= STATED PROBLEM A =
For the page on handling peak traffic, decide whether each statement agrees with it: (i) the CDN still has to fetch video bytes once the release goes live; (ii) one BFF instance handles about 1,000 requests per second; (iii) autoscaling holds up well at spike events. Answer yes or no for each and quote the text's words that decide it.
= STATED PROBLEM B =
Answer these questions from the page on handling peak traffic:
(i) How many monthly active users does Netflix have?
(ii) At what time does Squid Game Season 3 drop?
(iii) How many instances must be running when the spike hits?
= STATED PROBLEM C =
From the page on handling peak traffic, return the part that opens with the words containing "The CDN is pre-warmed" and closes with "at your BFF.".

Peak Traffic — Handling the Squid Game Drop#
The Problem#
Netflix has 300M MAU, 150M DAU. On a normal evening the math looks like this:
150M DAU × (1 hour watched / 24 hours) = 6.25M average concurrent viewers
Peak multiplier 3× = ~20M peak concurrent viewers
But Squid Game Season 3 drops at 9pm. This is not normal peak. A major release causes a synchronized spike — millions of users who don't normally watch at the same time all open the app within the first 60 seconds. On a release of this scale, you're looking at 30M users opening the app simultaneously — 1.5× normal peak, concentrated in a 60 second window.
The CDN is pre-warmed — video bytes are already at the edge. That problem is solved. What isn't solved is what happens to your API layer. Every one of those 30M users just fired GET /api/v1/home at your BFF.
What Breaks First — Capacity Math#
Before reaching for solutions, measure the problem. A single BFF instance handles roughly 1,000 requests/second.
30M users open app within 60 seconds
= 30,000,000 / 60
= 500,000 requests/second
Single instance capacity = 1,000 req/s
Instances needed = 500,000 / 1,000 = 500 instances
One instance is nowhere near enough. You need 500 running simultaneously at the moment the spike hits.
Pre-Scaling — Prepare Before the Spike#
The instinct might be to rely on autoscaling — let the system detect high traffic and spin up new instances automatically. This fails at spike events.

= SOURCE DATA =
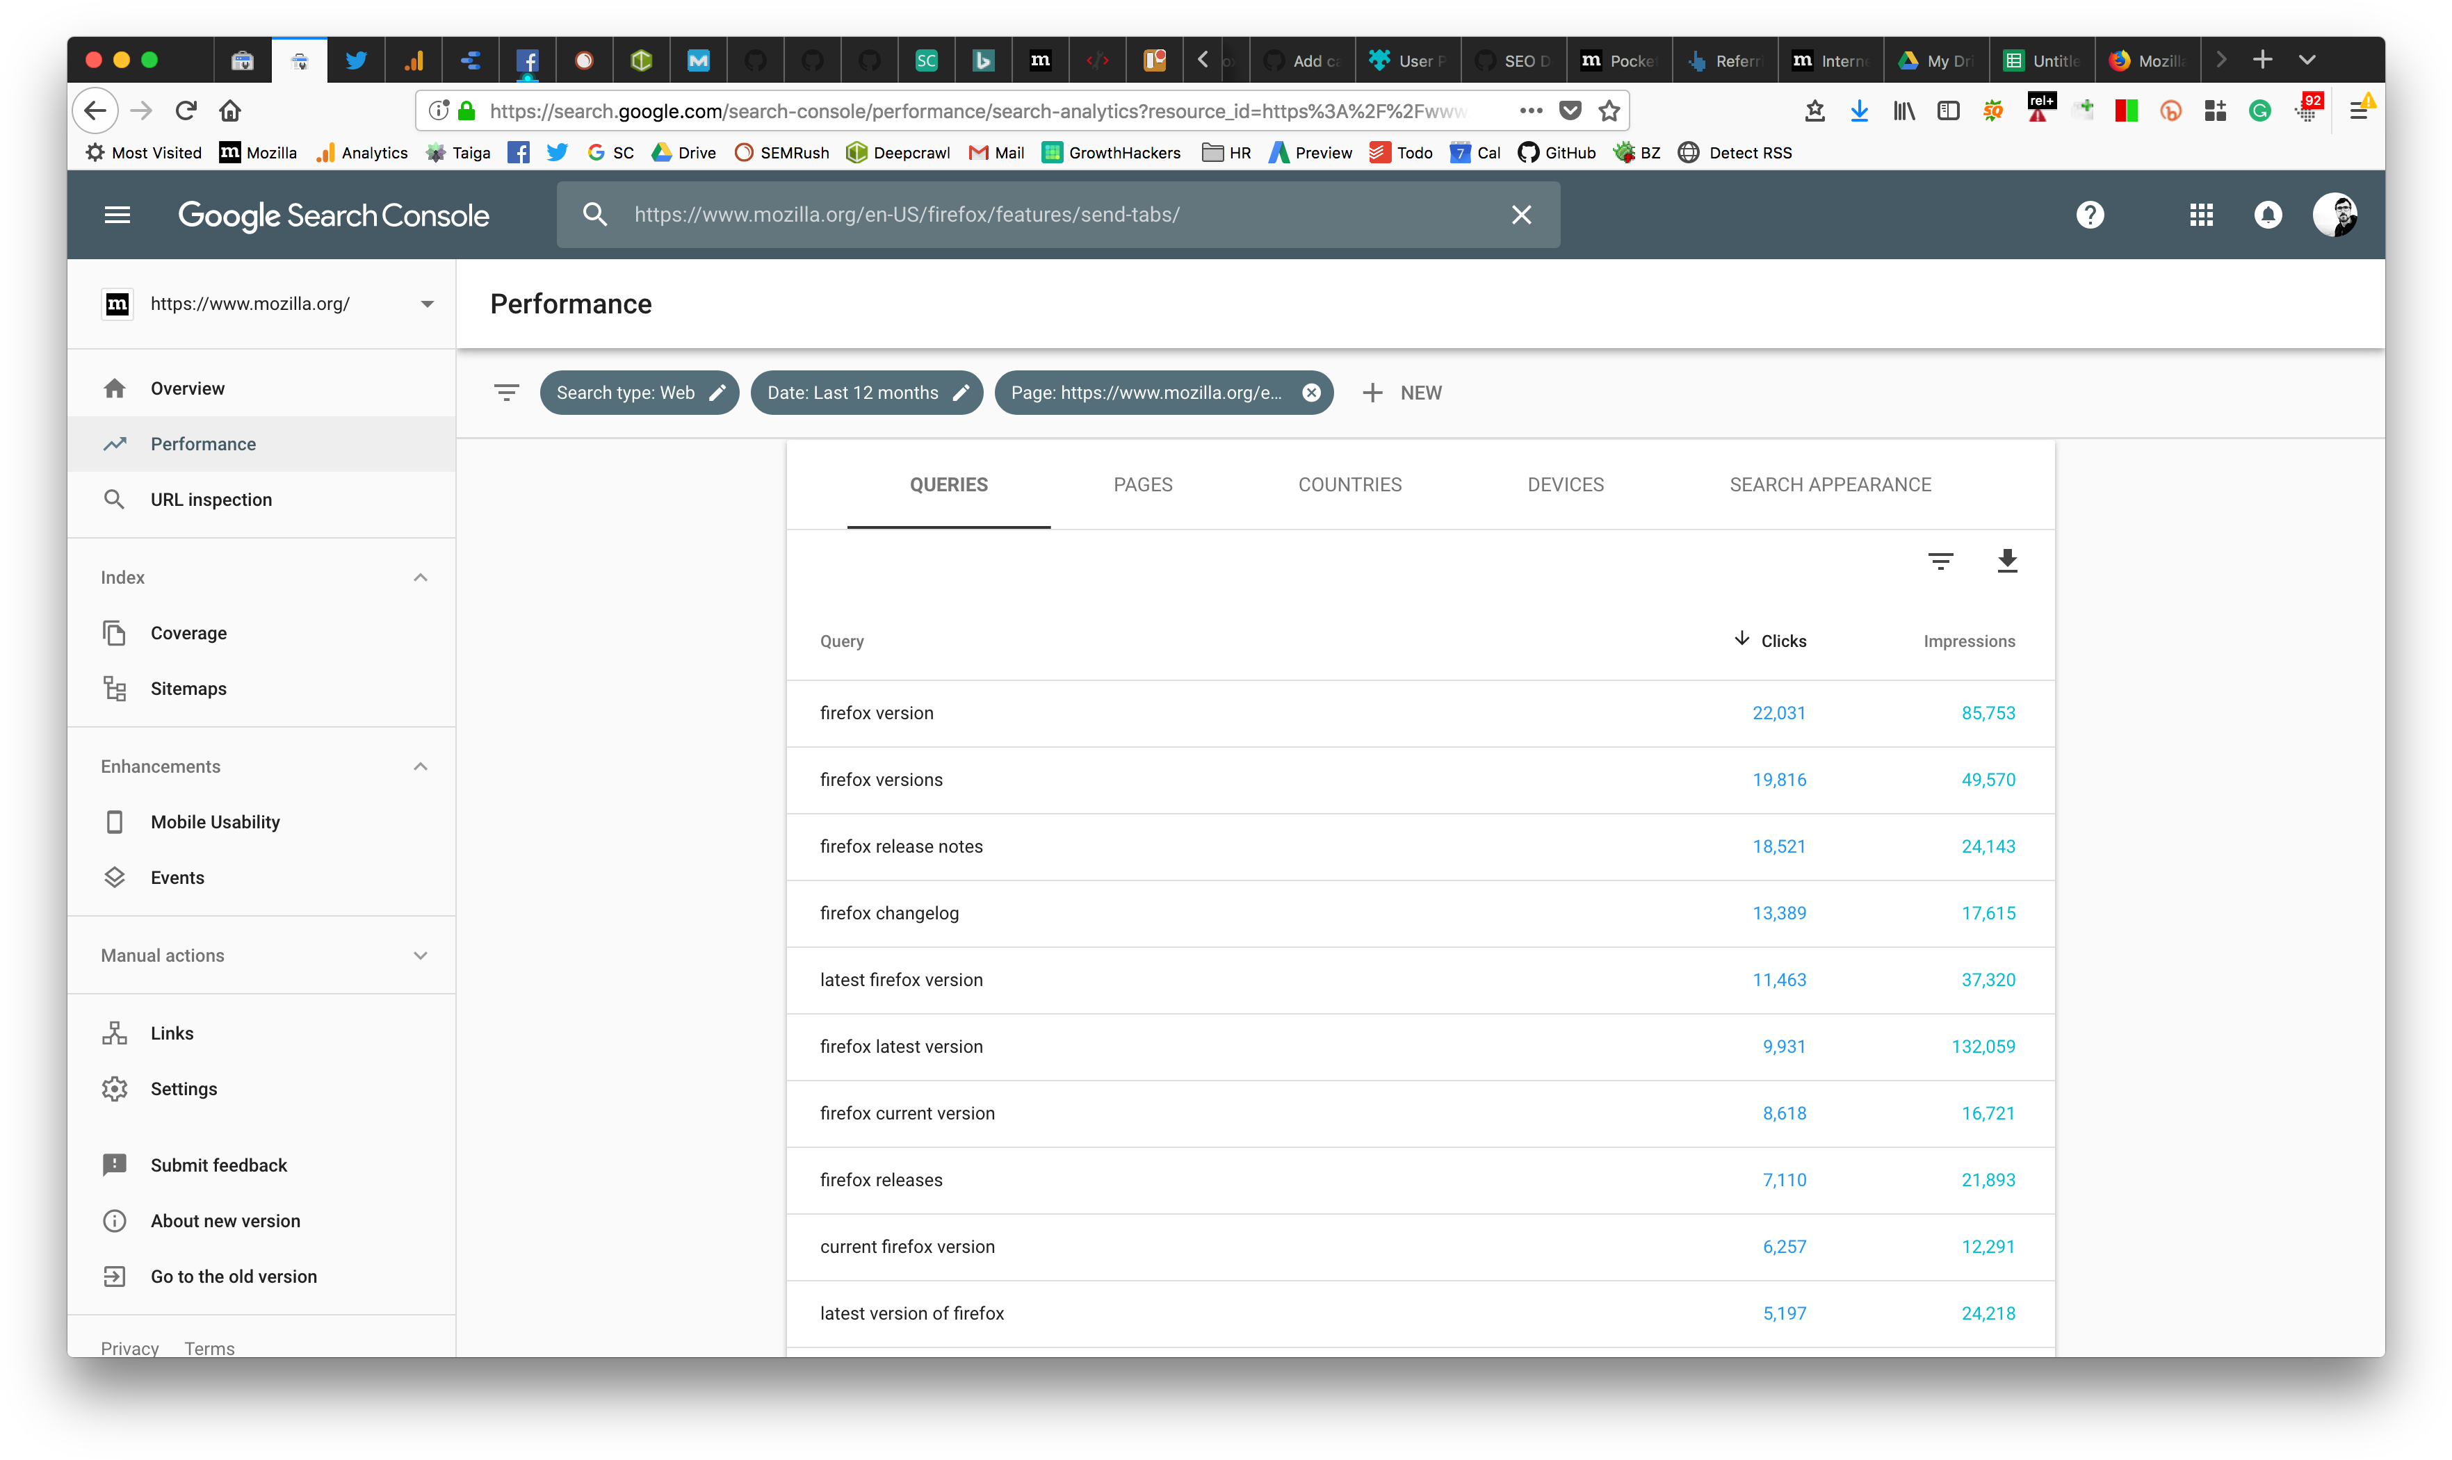Open the mozilla.org property selector dropdown
Viewport: 2452px width, 1460px height.
427,304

= OUTPUT A =
(i) No: "The CDN is pre-warmed — video bytes are already at the edge."
(ii) Yes: "A single BFF instance handles roughly 1,000 requests/second."
(iii) No: "This fails at spike events."

= OUTPUT B =
(i) 300M
(ii) 9pm
(iii) 500

= OUTPUT C =
The CDN is pre-warmed — video bytes are already at the edge. That problem is solved. What isn't solved is what happens to your API layer. Every one of those 30M users just fired GET /api/v1/home at your BFF.